It’s no laughing matter – Yes, Mr. Bailey got a wonderful reel life however, for those of us in the real world, it is more of a thread that some of us hang on to and from, instead of following. I never really stood back and saw this as clearly, as I did on April 17, 2011. That was the day my mother died. I stood in her bedroom that morning, looking as she slept forever against her floral pillowcase, and tried to grasp that her life had ended. Looking at my father’s chest of drawers, which we had brought from her home when she could no longer stay alone, I saw her devotional calendar. If there was one thing she did religiously, right up until she died, it was flipping the page on her calendar before going to bed. Looking at the date on that morning, there was no Christian cheer-up, bible verse or spiritual enlightenment. On the day my mother left, Carole King’s “Tapestry” was lyrically printed, and it could not have summed up her existence any better.
My life has been a tapestry of rich and royal hue
Then I remembered I always wanted to be 14. Most kids have an age that means something 13, 16, 18, 21 all the top favorites associated with some rite of passage. For me however, it was 14 and that year I had a 70’s cool art teacher who played Carole King’s Tapestry album while we worked. It was also the first album I ever bought and wore out, along with the Columbia House cassette tape. In many ways my life was the liner notes, and until mom died, I hadn’t seen the tied off thread on her tapestry – but it was there – waiting.
Tracing family trees has become a new entertainment venue, as well as multi-million dollar industry. Everyone wants to know who they are and where they came from, pulling at every loose end they can uncover. The irony is, it’s not pulling at the ends that will give your soul the answer it is looking for, it is simply following the thread to see how it is woven. The picture you will see isn’t who you are, it is why you are, and unlike the over dramatic and costly searches, the answer is so simple it is usually overlooked. George realized it was rose petals, and Indian Jones knew it was a wooden cup, but the majority of us are looking for the profound moment of realization with Darth Vader as a father, against a galaxy of heavenly stars. Because of that, it is usually missed, and a sleigh ride on Rosebud is never known.
But I know, and like a wonderful family meal, I have been left satisfied with the knowledge and thankful for the stitching. My thread took me to a police officer who my parents liked when I was 16. It then cross stitched into 14 years, 3 daughters and a job that changed my life. I was people smart, not college trained, so when an economic crossroad came for my employer, I was the one cut because I didn’t have an accounting background. Ironic, since you don’t need numbers in life to see how things add up. However it was that people smart, which later connected me to someone I had helped while working in that job, and he gave me a chance. That chance introduced me to a friend of his, which took me to another job, where I met a man who ironically had an accounting background. He was unassuming and gentle, and we eventually tied the knot.

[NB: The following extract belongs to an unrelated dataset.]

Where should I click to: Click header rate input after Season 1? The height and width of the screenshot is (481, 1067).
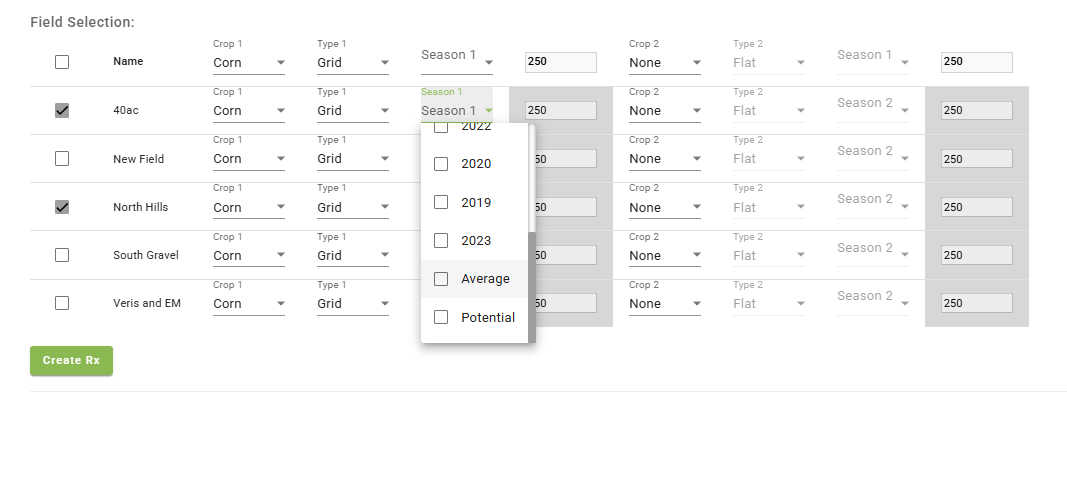(x=560, y=62)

Through that knot, my daughters and I weaved the future we were destined for, one that would never have happened if I had just held onto the rolled up thread in my hands when they were born, not seeing that it needed to be followed. One took her needs and abilities far into nursing, changing lives around her forever, another let life take it’s time until she met an older man, who eventually took her heart, sharing with her a multi-faceted journey and a daughter. The last one, traveled with me out of state, where she met a boy, that later caused a return trip years down the road, where the man of her dreams was waiting, and the eventual love for three boys she would mother. Amazing what a small thread can do.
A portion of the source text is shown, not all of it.